The updated article, specs and statement from Intel drastically changes my perspective, particularly with the corrected the TBW ratings for the larger drives. We're back in the region of this being very unlikely, and I'd like to soften some of my criticisms from earlier in the thread. But I'm still left scratching my head a little. Given the PR nightmare this must (or at least should) have been for Intel, a much clearer explanation of this locking "feature" is important IMHO.
 
I once read such a description of SSDs (or a particular SSD). However, they qualified it by stating that the number of bit errors per block had to exceed some threshold, implying that a certain number of bad bits per block are still tolerable.

Who knows what Intel actually does? They probably consider that proprietary information and would never divulge what they actually do.

I just want clarification on whether TBW is a hard limit or simply advisory & warranty-voiding.
 

I'm now much satisfied about this. There are no 72TB limit, even 0-reached MWI won't trigger the read-only mode, Intel updated the TBW ratings to which it should be.
We still don't have the accurate information about "how many bad blocks will trigger?" or something like that, but in which product, we could ever know that? I suppose that will be a part of the industrial secrets. Then I have nothing to worry about. At least, no more than the other SSDs.
I assume that Intel had less intrest to TBW number itself in spec sheet (that's why Intel hadn't disclosed TBW for years and defined a blanket ratings to all capacity). But at last they've learned that it means much for consumers.
 

While I respect that some of this information needs to remain private to protect their IP, I think Intel has a responsibility now to go over and above to clear up some of the mess this release has caused. Basically this post-release article and the original TH review trashed this drive and Intel's integrity as an SSD company. It turns out that at least most of the concerns were baseless, founded on incorrect specs released by Intel and the failure of their PR team to respond to the questions raised by TH in time to address the (very serious!) concerns before publication.

The problem is that the reputation damage is done now. I've seen mainstream organisations like Linus Tech Tips pick up and share the TH article and concerns. I'd be surprised if they bother to go back and correct the information like TH has. That's why I'm suggesting Intel needs to go above and beyond to set the record straight. In this case, I don't thing vague "thresholds" and "points" are good enough.
 

Well, I agree about that. The review damaged Intel a lot.
When it comes to this point, it's Tom's' responsibility to do something (not meaning Intel shouldn't do anything). The first point was Tom's' - or I should say Chris' - misunderstanding about TBW. There was nothing to relate TBW and read-only feature. That was the mistake. At least, Tom's should post another article to apologize and correct the information.
Intel's mistake was that they didn't know Tom's' writer misreads the TBW spec. Years ago, Micron's C300 and C400 had a blanket 72TB TBW ratings too. But no one had a question about it then. Nowadays, blanket rating is not the mainstream. But Tom's have a long experience in PC review.

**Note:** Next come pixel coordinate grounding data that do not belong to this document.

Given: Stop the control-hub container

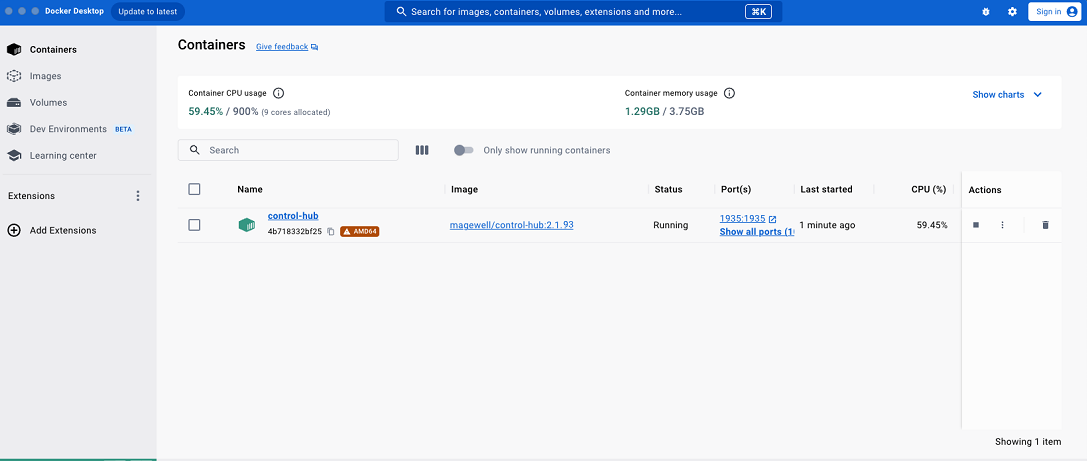Looking at the screenshot, I should [x=976, y=225].
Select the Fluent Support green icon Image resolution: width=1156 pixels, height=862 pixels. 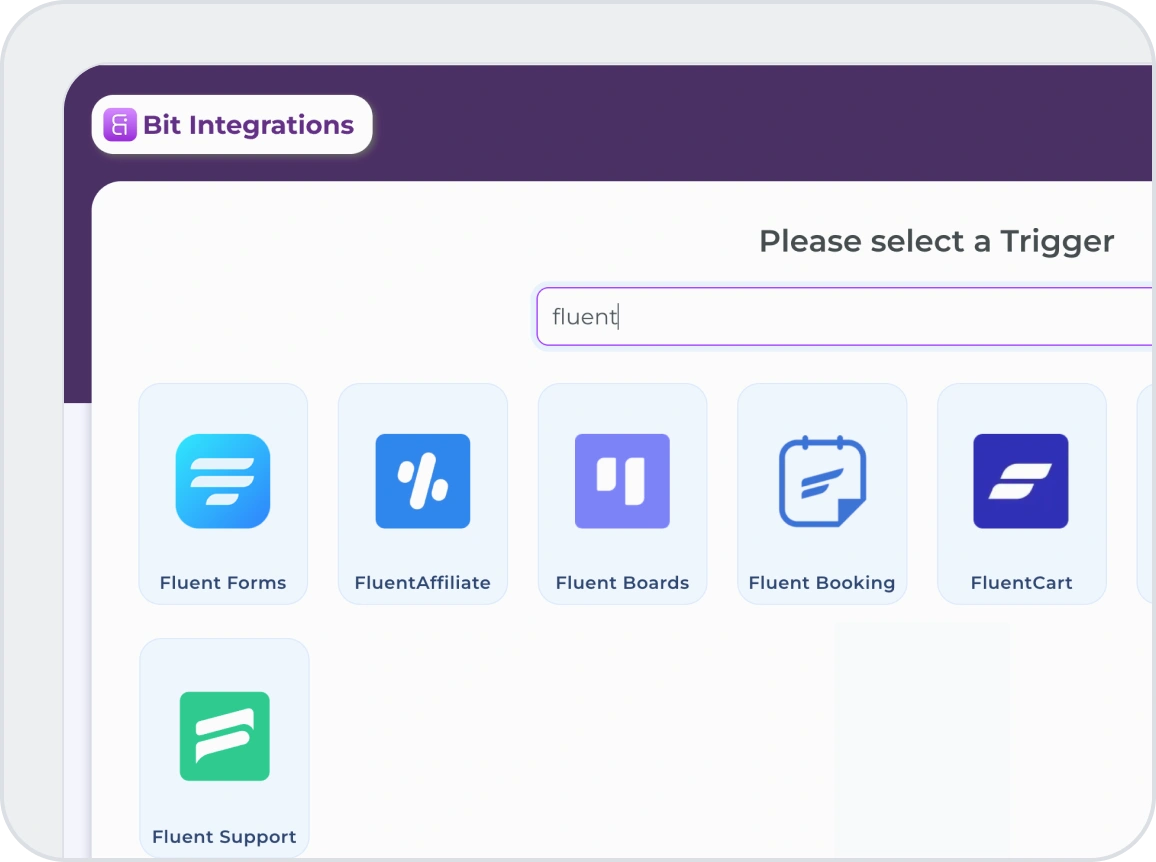tap(224, 736)
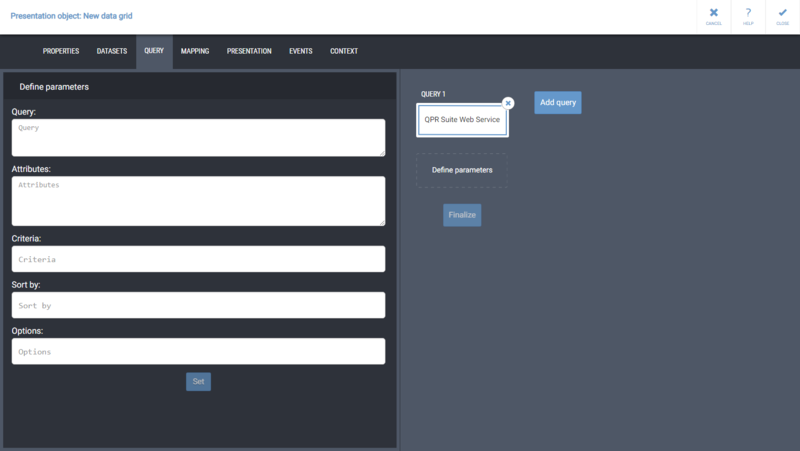Click the Add query button

[557, 102]
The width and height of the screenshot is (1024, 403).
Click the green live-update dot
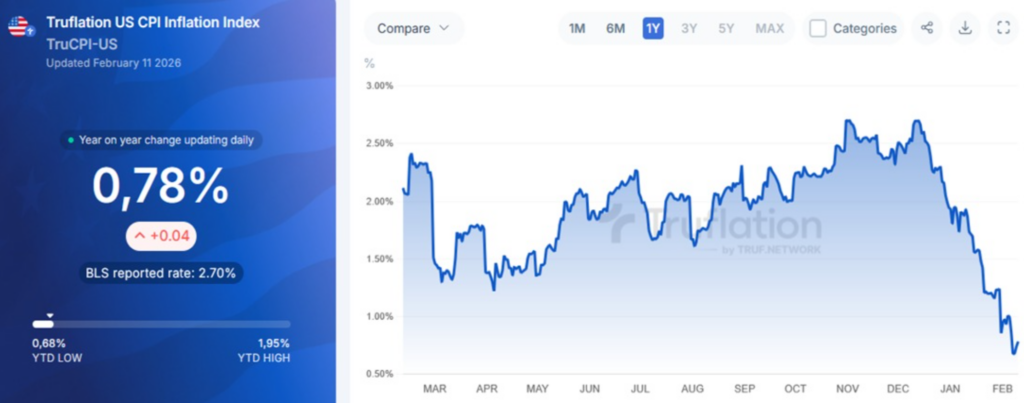70,141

It's not unusual for Intel to believe that Tom's know what the blanket TBW means. Blanket TBW is not incorrect information. It's just old-fashioned and worthless. It's not even on a official product brief, although it was on ARK. So what happened was, Tom's found the worthless information and wrote the incorrect review based on it.
To be more critical to Intel, they should have know that Tom's was misunderstanding about it when they had the first question. Eventually, they caused this mess.
It's better for Intel to do something, but to me, it seems cruel to say it's their responsibility.
 
He reported the information Intel published, and yet you blame the reporter? He dutifully followed up with them, in order to confirm what he interpreted and clarify the end-of-life scenario. He even published a new article, to indicate that Intel updated its spec. And yet you blame the reporter?

Do you have any sort of bias, in the matter? Otherwise, I can't make sense of your position.
 
Sorry about this. Honestly, I was watching top page everyday looking for updates, but I missed it (again). It's good for Tom's, I apoligise and withdraw the line about another article for correction.
I'm thinking that Tom's is the one who made 72TB TBW as a problem, and responsible about it. Maybe you say they are doing well now, but I say it's not enough. If you see this as the bias, yes.

These are my points.
1. Intel had nothing to be criticised.
2. Tom's made up the problem from nothing.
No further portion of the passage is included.